» Problem statement: Copy the lines below that contain "count".

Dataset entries
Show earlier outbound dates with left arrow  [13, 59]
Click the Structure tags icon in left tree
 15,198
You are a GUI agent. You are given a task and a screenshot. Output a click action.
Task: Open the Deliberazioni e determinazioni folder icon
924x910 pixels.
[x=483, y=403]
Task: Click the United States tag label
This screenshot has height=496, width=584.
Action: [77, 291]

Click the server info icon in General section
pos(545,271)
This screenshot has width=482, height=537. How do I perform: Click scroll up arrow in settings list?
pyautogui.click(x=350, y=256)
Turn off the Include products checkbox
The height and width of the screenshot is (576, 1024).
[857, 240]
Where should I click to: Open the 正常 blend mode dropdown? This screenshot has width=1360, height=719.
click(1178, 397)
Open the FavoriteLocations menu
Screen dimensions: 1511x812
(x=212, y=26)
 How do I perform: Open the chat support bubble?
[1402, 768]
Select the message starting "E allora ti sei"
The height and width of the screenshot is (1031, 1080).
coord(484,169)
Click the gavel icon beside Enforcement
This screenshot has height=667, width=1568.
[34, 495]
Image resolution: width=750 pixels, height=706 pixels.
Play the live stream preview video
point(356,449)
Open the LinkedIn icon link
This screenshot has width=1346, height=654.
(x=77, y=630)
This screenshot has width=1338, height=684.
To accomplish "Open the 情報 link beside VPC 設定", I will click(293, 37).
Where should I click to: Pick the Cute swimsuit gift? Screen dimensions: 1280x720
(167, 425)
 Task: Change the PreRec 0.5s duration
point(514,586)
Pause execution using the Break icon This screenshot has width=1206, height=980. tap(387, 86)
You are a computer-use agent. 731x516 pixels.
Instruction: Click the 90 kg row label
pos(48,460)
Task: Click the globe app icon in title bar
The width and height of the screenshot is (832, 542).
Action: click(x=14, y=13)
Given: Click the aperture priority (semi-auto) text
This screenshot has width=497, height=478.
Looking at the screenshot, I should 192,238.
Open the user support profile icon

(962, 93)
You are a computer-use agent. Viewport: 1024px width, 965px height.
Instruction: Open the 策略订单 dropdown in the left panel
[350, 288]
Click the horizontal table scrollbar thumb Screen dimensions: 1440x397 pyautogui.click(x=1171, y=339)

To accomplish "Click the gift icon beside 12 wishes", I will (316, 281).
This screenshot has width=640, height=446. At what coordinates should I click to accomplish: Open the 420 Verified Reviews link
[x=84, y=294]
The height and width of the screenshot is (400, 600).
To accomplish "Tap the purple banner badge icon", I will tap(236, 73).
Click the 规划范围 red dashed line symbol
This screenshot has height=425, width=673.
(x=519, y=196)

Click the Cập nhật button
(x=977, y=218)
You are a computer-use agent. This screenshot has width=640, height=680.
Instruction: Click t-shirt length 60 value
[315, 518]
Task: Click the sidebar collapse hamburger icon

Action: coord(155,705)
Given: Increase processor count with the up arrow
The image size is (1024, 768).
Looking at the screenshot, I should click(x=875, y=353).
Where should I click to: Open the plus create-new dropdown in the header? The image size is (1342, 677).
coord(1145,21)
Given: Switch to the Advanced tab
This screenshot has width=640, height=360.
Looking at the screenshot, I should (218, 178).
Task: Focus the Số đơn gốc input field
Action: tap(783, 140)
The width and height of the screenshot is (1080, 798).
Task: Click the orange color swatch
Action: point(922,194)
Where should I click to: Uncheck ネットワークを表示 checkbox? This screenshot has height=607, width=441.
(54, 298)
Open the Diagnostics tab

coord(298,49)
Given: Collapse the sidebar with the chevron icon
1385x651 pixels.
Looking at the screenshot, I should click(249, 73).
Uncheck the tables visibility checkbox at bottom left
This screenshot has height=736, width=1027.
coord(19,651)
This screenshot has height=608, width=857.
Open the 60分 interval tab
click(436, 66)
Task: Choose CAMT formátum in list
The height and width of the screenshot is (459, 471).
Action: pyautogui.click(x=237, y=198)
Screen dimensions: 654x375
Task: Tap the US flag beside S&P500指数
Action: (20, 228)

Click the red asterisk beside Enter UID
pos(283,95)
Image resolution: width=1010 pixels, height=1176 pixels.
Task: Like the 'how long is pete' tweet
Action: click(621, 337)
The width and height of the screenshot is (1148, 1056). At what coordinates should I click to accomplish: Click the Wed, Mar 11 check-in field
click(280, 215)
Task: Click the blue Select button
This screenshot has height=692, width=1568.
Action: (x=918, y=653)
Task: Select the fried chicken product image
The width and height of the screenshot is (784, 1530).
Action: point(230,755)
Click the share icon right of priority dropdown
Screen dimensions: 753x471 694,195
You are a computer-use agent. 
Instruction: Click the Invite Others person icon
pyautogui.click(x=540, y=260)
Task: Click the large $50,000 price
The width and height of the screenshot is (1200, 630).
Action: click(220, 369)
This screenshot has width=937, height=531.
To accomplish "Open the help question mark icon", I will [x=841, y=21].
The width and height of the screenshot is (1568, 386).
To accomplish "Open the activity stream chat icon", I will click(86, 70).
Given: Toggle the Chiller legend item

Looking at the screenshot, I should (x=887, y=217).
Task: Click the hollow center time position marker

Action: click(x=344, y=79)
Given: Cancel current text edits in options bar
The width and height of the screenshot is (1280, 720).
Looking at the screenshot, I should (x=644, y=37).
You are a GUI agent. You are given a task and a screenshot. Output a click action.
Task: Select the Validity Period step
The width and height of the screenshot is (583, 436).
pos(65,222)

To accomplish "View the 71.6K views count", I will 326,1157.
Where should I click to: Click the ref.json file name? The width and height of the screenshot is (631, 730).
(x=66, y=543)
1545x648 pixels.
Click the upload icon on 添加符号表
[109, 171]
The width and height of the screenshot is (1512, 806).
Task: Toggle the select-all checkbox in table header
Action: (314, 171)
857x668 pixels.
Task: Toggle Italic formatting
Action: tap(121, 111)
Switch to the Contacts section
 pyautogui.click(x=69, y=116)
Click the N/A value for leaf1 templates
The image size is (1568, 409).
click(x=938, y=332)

» Task response:
Given: Increase processor count with the up arrow
To accomplish "View the 71.6K views count", I will 326,1157.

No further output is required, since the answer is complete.